EXERCISE INPUT →
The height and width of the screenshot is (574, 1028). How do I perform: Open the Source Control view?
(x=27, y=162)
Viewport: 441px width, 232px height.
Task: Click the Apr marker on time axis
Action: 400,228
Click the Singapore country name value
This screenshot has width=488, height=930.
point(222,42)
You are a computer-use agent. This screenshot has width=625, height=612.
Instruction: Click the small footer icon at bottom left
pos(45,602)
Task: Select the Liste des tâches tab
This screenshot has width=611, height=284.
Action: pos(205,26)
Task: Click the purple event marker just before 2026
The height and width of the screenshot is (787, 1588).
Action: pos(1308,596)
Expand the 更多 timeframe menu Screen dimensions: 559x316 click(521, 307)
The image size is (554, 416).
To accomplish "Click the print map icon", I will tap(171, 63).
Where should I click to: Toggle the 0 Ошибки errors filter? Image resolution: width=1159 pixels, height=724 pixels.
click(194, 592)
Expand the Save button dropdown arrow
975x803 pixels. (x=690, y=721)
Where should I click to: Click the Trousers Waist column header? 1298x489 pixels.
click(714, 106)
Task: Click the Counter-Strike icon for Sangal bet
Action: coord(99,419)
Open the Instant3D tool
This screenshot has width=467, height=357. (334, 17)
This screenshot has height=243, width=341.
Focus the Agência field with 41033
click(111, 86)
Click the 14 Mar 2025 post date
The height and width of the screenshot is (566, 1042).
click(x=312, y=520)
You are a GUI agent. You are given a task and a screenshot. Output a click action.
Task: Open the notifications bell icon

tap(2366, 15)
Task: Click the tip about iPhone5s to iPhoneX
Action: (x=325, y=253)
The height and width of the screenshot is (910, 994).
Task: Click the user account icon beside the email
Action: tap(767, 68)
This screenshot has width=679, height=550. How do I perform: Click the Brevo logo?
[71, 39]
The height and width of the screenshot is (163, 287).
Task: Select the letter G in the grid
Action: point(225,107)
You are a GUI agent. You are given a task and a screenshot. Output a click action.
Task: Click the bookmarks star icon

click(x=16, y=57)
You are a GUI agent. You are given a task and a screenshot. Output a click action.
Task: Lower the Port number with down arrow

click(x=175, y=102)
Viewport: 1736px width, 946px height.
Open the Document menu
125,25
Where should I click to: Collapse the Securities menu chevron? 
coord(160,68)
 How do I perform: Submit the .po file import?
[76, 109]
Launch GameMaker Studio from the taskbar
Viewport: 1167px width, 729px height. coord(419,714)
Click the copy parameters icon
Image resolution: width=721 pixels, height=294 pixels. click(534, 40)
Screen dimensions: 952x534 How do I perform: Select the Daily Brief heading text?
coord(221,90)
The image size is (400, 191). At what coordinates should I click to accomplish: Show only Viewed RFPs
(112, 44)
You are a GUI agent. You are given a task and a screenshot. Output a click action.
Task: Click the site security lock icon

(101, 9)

TASK TO COMPLETE → Copy out the full listing, exactly as it stands.

THE ANSWER →
The height and width of the screenshot is (574, 1028). How do I perform: Open the Source Control view?
(x=27, y=162)
Viewport: 441px width, 232px height.
Task: Click the Apr marker on time axis
Action: 400,228
Click the Singapore country name value
This screenshot has width=488, height=930.
point(222,42)
You are a computer-use agent. This screenshot has width=625, height=612.
Instruction: Click the small footer icon at bottom left
pos(45,602)
Task: Select the Liste des tâches tab
This screenshot has width=611, height=284.
Action: pos(205,26)
Task: Click the purple event marker just before 2026
The height and width of the screenshot is (787, 1588).
Action: pos(1308,596)
Expand the 更多 timeframe menu Screen dimensions: 559x316 click(521, 307)
The image size is (554, 416).
To accomplish "Click the print map icon", I will tap(171, 63).
Where should I click to: Toggle the 0 Ошибки errors filter? Image resolution: width=1159 pixels, height=724 pixels.
click(194, 592)
Expand the Save button dropdown arrow
975x803 pixels. (x=690, y=721)
Where should I click to: Click the Trousers Waist column header? 1298x489 pixels.
click(714, 106)
Task: Click the Counter-Strike icon for Sangal bet
Action: coord(99,419)
Open the Instant3D tool
This screenshot has width=467, height=357. (334, 17)
This screenshot has height=243, width=341.
Focus the Agência field with 41033
click(111, 86)
Click the 14 Mar 2025 post date
The height and width of the screenshot is (566, 1042).
click(x=312, y=520)
You are a GUI agent. You are given a task and a screenshot. Output a click action.
Task: Open the notifications bell icon

tap(2366, 15)
Task: Click the tip about iPhone5s to iPhoneX
Action: (x=325, y=253)
The height and width of the screenshot is (910, 994).
Task: Click the user account icon beside the email
Action: tap(767, 68)
This screenshot has width=679, height=550. How do I perform: Click the Brevo logo?
[71, 39]
The height and width of the screenshot is (163, 287).
Task: Select the letter G in the grid
Action: point(225,107)
You are a GUI agent. You are given a task and a screenshot. Output a click action.
Task: Click the bookmarks star icon

click(x=16, y=57)
You are a GUI agent. You are given a task and a screenshot. Output a click action.
Task: Lower the Port number with down arrow

click(x=175, y=102)
Viewport: 1736px width, 946px height.
Open the Document menu
125,25
Where should I click to: Collapse the Securities menu chevron? 
coord(160,68)
 How do I perform: Submit the .po file import?
[76, 109]
Launch GameMaker Studio from the taskbar
Viewport: 1167px width, 729px height. coord(419,714)
Click the copy parameters icon
Image resolution: width=721 pixels, height=294 pixels. click(534, 40)
Screen dimensions: 952x534 How do I perform: Select the Daily Brief heading text?
coord(221,90)
The image size is (400, 191). At what coordinates should I click to accomplish: Show only Viewed RFPs
(112, 44)
You are a GUI agent. You are given a task and a screenshot. Output a click action.
Task: Click the site security lock icon

(101, 9)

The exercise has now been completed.